- Omadhoo Location in Maldives
- Coordinates: 03°47′27″N 72°57′50″E﻿ / ﻿3.79083°N 72.96389°E
- Country: Maldives
- Administrative atoll: Alif Dhaal Atoll
- Distance to Malé: 73.96 km (45.96 mi)

Dimensions
- • Length: 0.950 km (0.590 mi)
- • Width: 0.300 km (0.186 mi)

Population (2022)
- • Total: 913
- Time zone: UTC+05:00 (MST)

= Omadhoo (Alif Dhaalu Atoll) =

Omadhoo (އޮމަދޫ) is one of the inhabited islands of Alif Dhaal Atoll in the Maldives.

==Geography==
The island is 73.96 km southwest of the country's capital, Malé.

==Demography==

According to the latest census conducted in 2018, the total population of Omadhoo is at 1089 out of which 840 are Maldivians, and above 150 foreigners.

==Governance==
In accordance with the recently passed Decentralization Act of Maldives, Omadhoo is governed by an elected Island Council composed of three councillors. The council is headed by the president of the council. The Island Council reports to the Local Government Authority (LGA).

== Economy ==
As of January 2018 there are nine guest house in Omadhoo. The guest houses provide the island with direct employment, and many other indirect economic benefits to the island. Most guest houses are funded by direct investments by local residents of the island. However, recently there have been investments by businessmen in Male' and elsewhere.

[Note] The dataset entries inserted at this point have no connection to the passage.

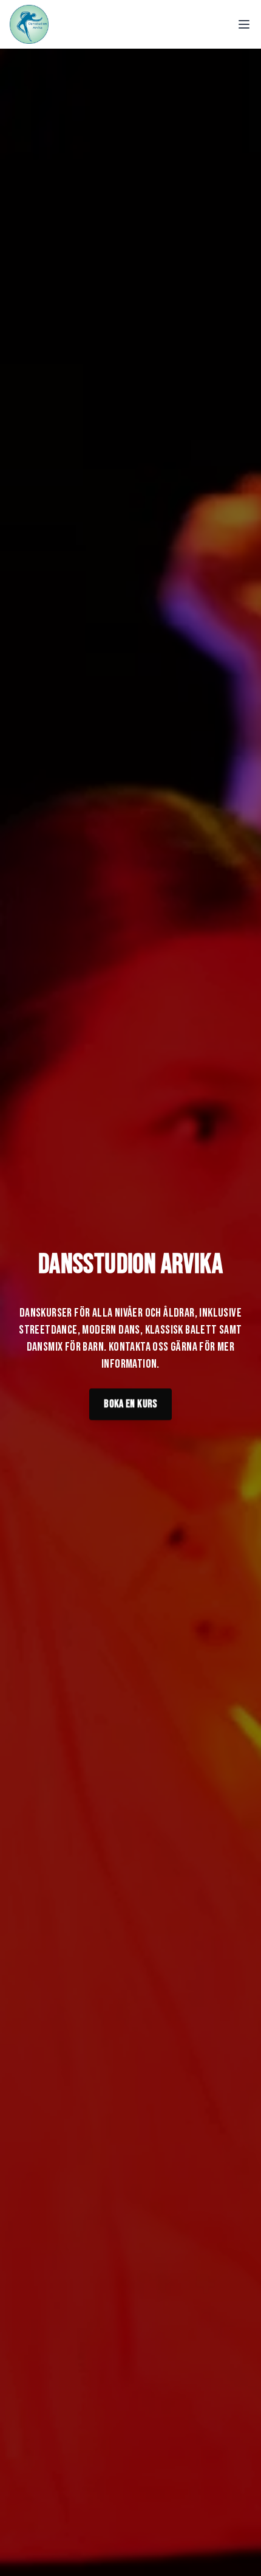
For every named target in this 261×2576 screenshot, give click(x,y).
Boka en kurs (130, 1400)
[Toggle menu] (244, 24)
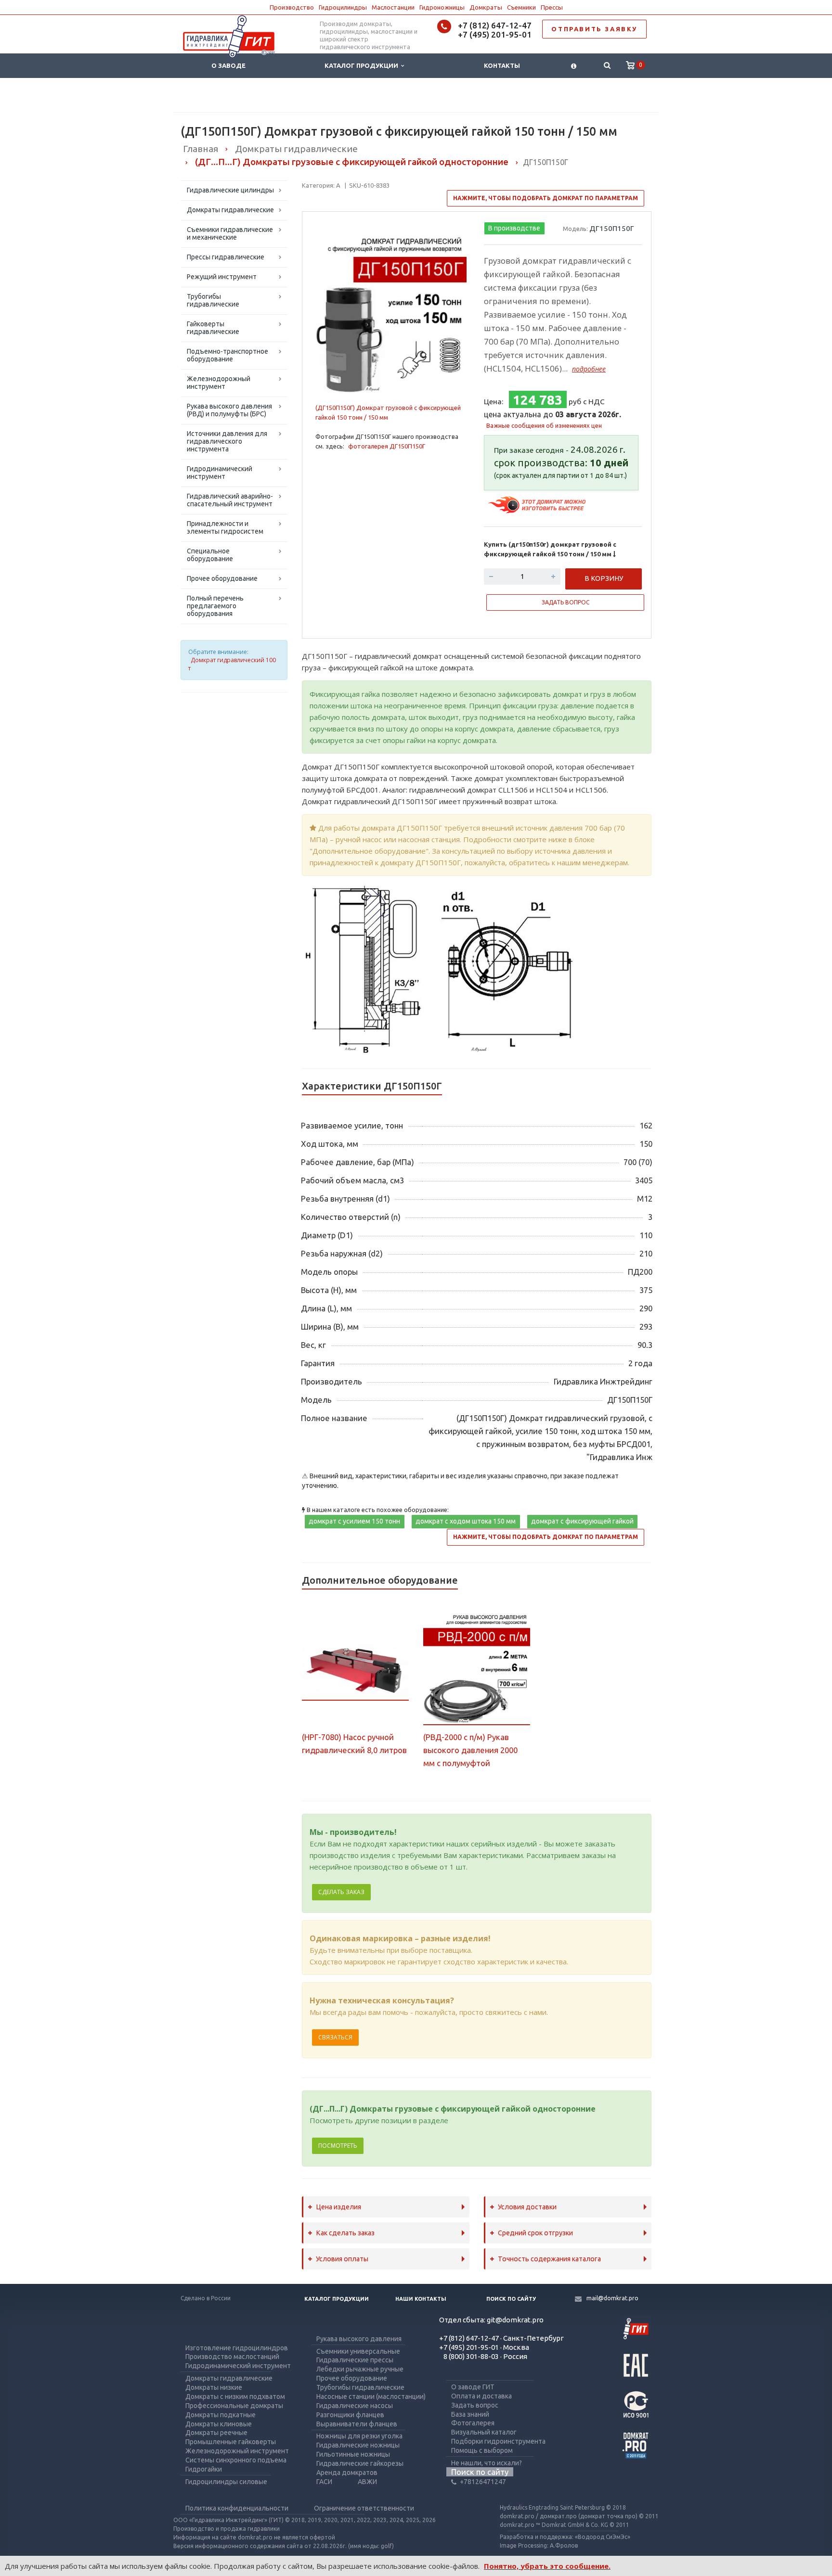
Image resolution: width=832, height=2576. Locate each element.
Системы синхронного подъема (235, 2460)
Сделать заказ (341, 1892)
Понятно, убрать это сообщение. (547, 2566)
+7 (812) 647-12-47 (495, 25)
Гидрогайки (203, 2469)
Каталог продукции (363, 65)
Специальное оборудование (210, 555)
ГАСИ (324, 2482)
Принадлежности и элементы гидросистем (225, 527)
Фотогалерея (472, 2423)
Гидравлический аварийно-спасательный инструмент (230, 500)
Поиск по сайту (511, 2299)
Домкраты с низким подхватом (235, 2396)
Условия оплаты (342, 2259)
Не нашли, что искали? (486, 2463)
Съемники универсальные (358, 2351)
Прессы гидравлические (225, 257)
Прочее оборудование (222, 578)
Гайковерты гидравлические (213, 327)
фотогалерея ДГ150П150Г (386, 446)
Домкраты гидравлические (230, 210)
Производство (292, 7)
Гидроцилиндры (343, 7)
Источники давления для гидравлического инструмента (227, 441)
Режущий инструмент (222, 277)
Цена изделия (338, 2207)
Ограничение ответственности (364, 2508)
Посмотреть (337, 2145)
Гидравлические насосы (354, 2405)
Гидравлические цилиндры (230, 190)
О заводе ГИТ (472, 2387)
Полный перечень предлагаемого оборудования (215, 605)
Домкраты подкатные (220, 2415)
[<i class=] (574, 65)
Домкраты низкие (213, 2387)
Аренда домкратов (346, 2472)
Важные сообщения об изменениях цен (544, 425)
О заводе (228, 65)
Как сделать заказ (345, 2233)
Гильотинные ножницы (353, 2454)
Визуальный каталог (484, 2432)
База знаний (470, 2414)
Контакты (502, 65)
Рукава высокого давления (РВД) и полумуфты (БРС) (229, 410)
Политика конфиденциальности (236, 2508)
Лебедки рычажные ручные (359, 2369)
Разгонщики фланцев (350, 2415)
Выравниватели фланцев (356, 2424)
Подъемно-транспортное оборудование (227, 355)
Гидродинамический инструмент (219, 472)
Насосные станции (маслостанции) (371, 2396)
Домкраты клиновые (218, 2424)
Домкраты (485, 7)
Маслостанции (393, 7)
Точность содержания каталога (549, 2259)
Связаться (335, 2037)
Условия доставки (527, 2207)
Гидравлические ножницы (358, 2445)
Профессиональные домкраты (234, 2405)
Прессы (552, 7)
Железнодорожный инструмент (218, 382)
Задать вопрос (474, 2405)
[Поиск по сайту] (607, 65)
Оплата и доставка (481, 2396)
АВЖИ (367, 2482)
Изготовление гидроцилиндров (236, 2348)
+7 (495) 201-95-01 (495, 34)
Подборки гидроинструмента (498, 2441)
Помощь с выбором (482, 2450)
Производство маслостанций (232, 2356)
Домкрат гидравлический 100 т (232, 664)
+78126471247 (483, 2482)
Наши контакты (420, 2299)
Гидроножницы (442, 7)
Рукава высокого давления (359, 2339)
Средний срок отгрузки (535, 2233)
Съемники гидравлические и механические (230, 233)
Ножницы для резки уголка (359, 2436)
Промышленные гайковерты (230, 2442)
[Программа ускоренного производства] (538, 504)
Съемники (521, 7)
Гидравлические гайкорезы (359, 2463)
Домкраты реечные (216, 2432)
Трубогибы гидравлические (213, 300)
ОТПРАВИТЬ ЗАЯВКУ (594, 29)
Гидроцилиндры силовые (226, 2482)
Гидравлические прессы (354, 2360)
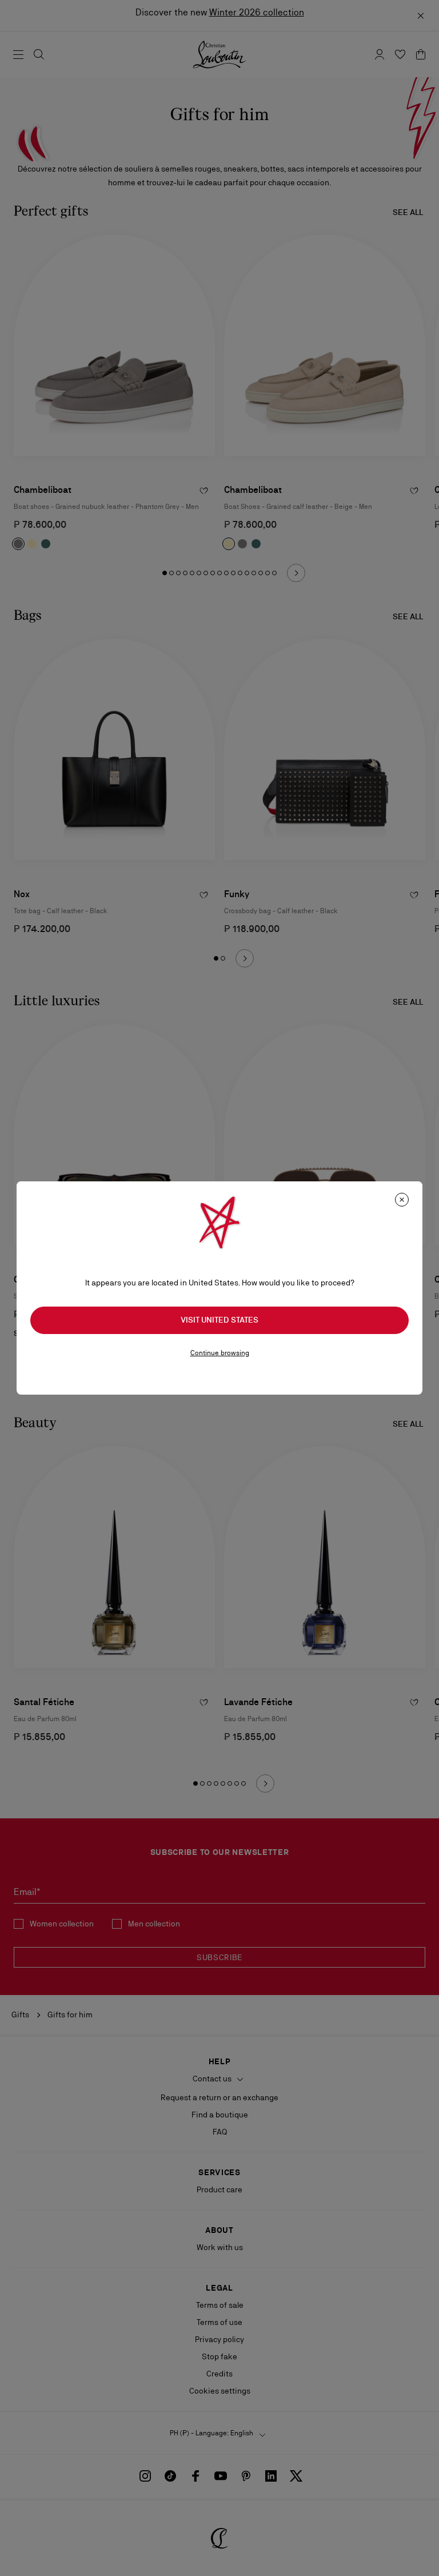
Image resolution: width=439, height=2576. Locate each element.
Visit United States (219, 1319)
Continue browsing (219, 1353)
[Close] (402, 1200)
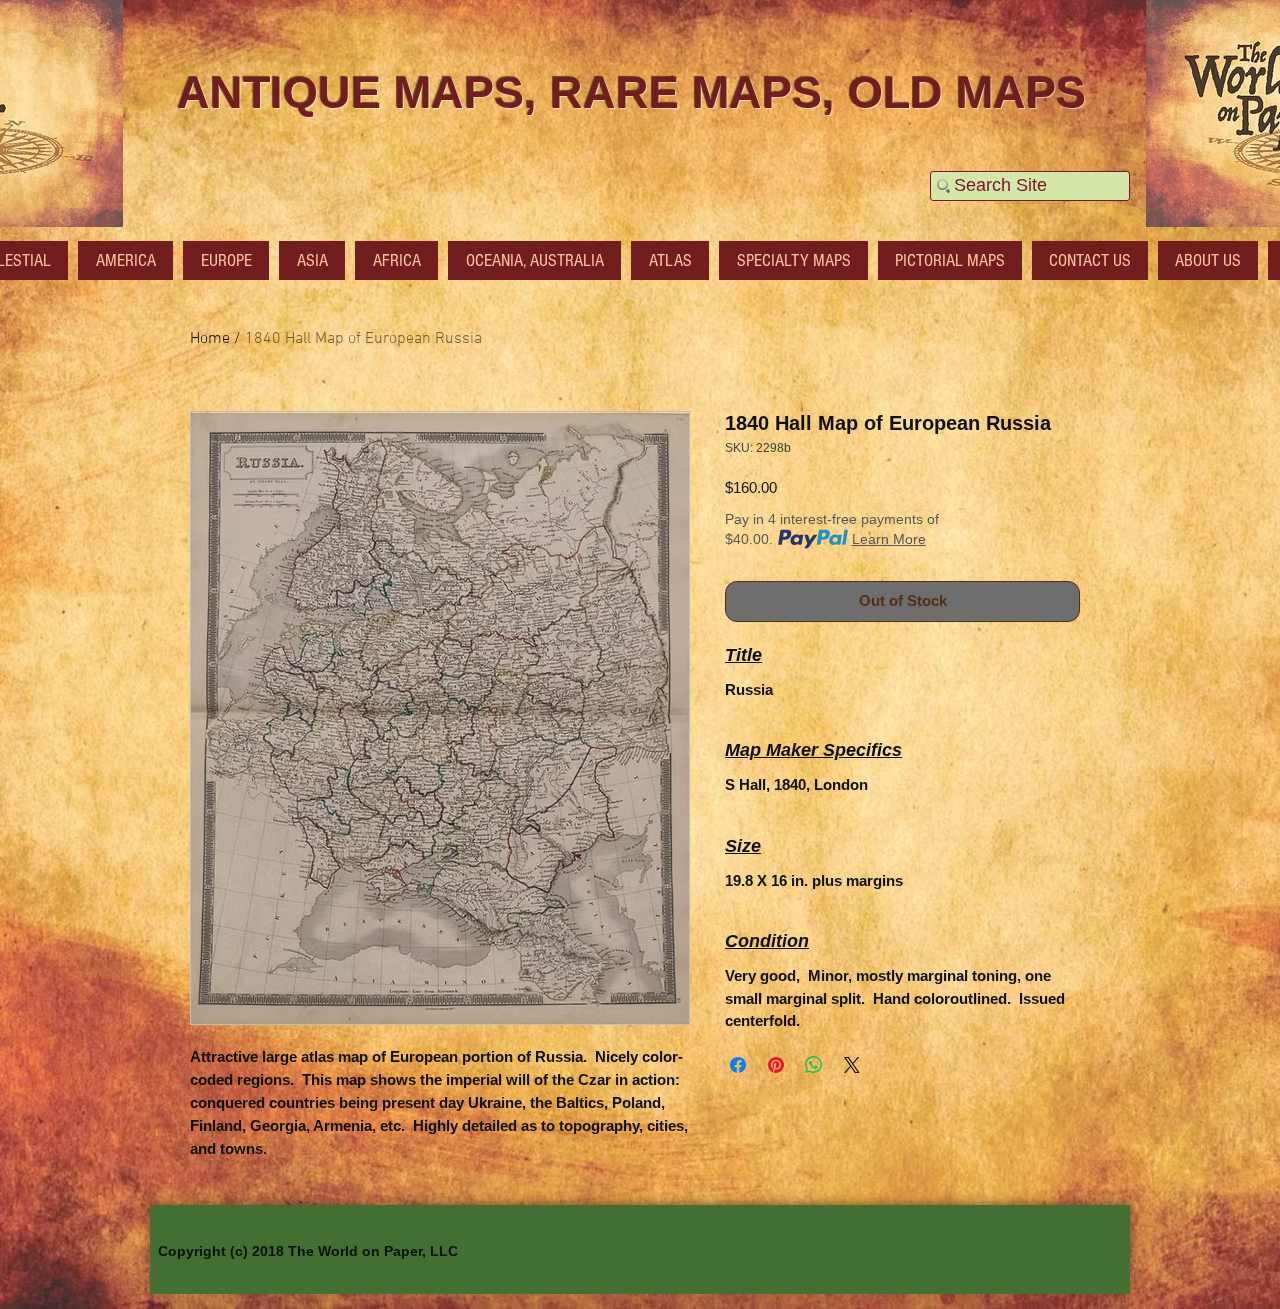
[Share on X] (852, 1065)
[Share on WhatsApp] (814, 1065)
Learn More (889, 539)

Guest houses provide various excursions, including: whale shark watching, manta rays, off island snorkeling, fishing, scuba diving, sand bank and picnic island visiting (including overnight staying).

==Education==
Omadhoo is served by combined one preschool and one primary/secondary school, Omadhoo School.

== Transport ==
Omadhoo is connected by ferry service from Malé. Some private companies provide scheduled speedboat service.